What this query returns: a month-by-month table linking investment activity (US funds) with acquisition activity (count and total deal value).

Why it matters: it provides a compact time-based view that can be used to compare investment and acquisition patterns across months.


### Q23. Country-level funding summary for startups founded in 2011, 2012, and 2013
Goal: build a summary table with the average `funding_total` by country for each year (2011, 2012, 2013) as separate columns.
Include only countries that have startups founded in **all three years**.
Sort by the 2011 average (descending).


In [None]:
WITH
        year2011 AS (SELECT country_code,
                           AVG(funding_total) as mean11
                    FROM company
                    WHERE EXTRACT(YEAR FROM founded_at::date) = 2011
                    --AND NOT funding_total=0
                    GROUP BY country_code
                    ),
         year2012 AS (SELECT country_code,
                           AVG(funding_total) as mean12
                    FROM company
                    WHERE EXTRACT(YEAR FROM founded_at::date) = 2012
                    --AND NOT funding_total=0
                    GROUP BY country_code
                    ),
          year2013 AS (SELECT country_code,
                           AVG(funding_total) as mean13
                    FROM company
                    WHERE EXTRACT(YEAR FROM founded_at::date) = 2013
                    --AND NOT funding_total=0
                    GROUP BY country_code
                      )
SELECT year2011.country_code,
       year2011.mean11,
       year2012.mean12,
       year2013.mean13
FROM year2011
INNER JOIN year2012 ON year2011.country_code = year2012.country_code
INNER JOIN year2013 ON year2012.country_code = year2013.country_code
ORDER BY year2011.mean11 DESC;


What this query returns: countries present in all three years, with average funding totals shown side-by-side for 2011–2013.

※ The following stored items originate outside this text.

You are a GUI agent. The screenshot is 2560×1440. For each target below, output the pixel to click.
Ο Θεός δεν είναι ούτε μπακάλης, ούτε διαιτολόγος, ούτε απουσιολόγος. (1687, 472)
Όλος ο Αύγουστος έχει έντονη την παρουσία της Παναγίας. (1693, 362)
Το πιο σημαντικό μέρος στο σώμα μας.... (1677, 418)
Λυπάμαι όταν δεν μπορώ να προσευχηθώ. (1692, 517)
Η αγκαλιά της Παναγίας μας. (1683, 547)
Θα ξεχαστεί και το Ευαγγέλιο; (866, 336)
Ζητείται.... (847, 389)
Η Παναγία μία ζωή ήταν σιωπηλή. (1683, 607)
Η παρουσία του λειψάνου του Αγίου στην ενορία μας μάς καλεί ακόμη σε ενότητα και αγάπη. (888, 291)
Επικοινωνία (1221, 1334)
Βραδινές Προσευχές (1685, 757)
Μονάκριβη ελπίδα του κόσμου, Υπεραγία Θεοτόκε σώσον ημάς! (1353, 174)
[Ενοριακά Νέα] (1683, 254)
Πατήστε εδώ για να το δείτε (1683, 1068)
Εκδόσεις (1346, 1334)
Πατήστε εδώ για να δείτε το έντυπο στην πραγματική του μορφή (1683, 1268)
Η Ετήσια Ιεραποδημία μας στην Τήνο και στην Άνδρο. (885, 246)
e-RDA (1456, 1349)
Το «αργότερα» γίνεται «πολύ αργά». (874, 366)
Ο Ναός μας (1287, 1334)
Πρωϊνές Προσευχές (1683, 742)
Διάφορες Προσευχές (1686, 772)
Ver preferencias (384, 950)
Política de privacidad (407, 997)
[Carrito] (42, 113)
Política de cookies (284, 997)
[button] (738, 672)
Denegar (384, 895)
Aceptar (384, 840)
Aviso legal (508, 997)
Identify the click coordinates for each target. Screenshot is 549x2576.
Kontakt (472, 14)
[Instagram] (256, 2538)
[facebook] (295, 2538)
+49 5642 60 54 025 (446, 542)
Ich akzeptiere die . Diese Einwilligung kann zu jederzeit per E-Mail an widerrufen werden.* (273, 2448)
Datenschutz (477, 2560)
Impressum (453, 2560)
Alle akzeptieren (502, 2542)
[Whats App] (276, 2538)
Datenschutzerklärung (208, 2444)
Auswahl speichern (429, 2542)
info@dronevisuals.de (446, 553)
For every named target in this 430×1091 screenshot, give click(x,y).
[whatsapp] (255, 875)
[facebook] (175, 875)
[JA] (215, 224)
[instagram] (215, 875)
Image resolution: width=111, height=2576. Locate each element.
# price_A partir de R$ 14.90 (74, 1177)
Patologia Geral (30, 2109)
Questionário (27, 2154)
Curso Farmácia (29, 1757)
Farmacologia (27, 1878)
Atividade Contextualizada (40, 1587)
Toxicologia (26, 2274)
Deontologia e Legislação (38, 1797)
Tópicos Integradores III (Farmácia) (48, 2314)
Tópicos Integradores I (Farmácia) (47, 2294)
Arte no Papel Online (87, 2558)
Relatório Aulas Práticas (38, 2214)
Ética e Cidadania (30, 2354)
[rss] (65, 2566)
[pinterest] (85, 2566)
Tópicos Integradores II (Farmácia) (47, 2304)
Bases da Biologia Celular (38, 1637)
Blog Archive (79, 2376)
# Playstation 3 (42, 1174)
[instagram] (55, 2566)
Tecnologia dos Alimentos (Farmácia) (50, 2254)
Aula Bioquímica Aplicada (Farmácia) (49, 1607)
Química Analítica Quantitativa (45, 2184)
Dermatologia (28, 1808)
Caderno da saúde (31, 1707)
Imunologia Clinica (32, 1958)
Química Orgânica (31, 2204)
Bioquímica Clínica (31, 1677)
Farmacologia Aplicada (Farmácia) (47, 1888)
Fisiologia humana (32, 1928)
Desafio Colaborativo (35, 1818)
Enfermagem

Why it matters: it enables a consistent year-by-year comparison for the same set of countries, avoiding missing-year bias.

## Conclusion
This notebook demonstrates how SQL can be used to analyse venture funding and acquisitions data in a relational database.

Across the queries, I:
- explored baseline coverage (statuses, geography, funding levels),
- compared funding activity across countries, categories, years, and round types,
- segmented funds by activity and summarised investor behaviour,
- linked acquisition prices to prior investment to compare deal “multiples”,
- used people/education tables only in aggregated form to avoid exposing personal details.

The same approach can be extended by adding time series charts or building a dashboard on top of the query outputs.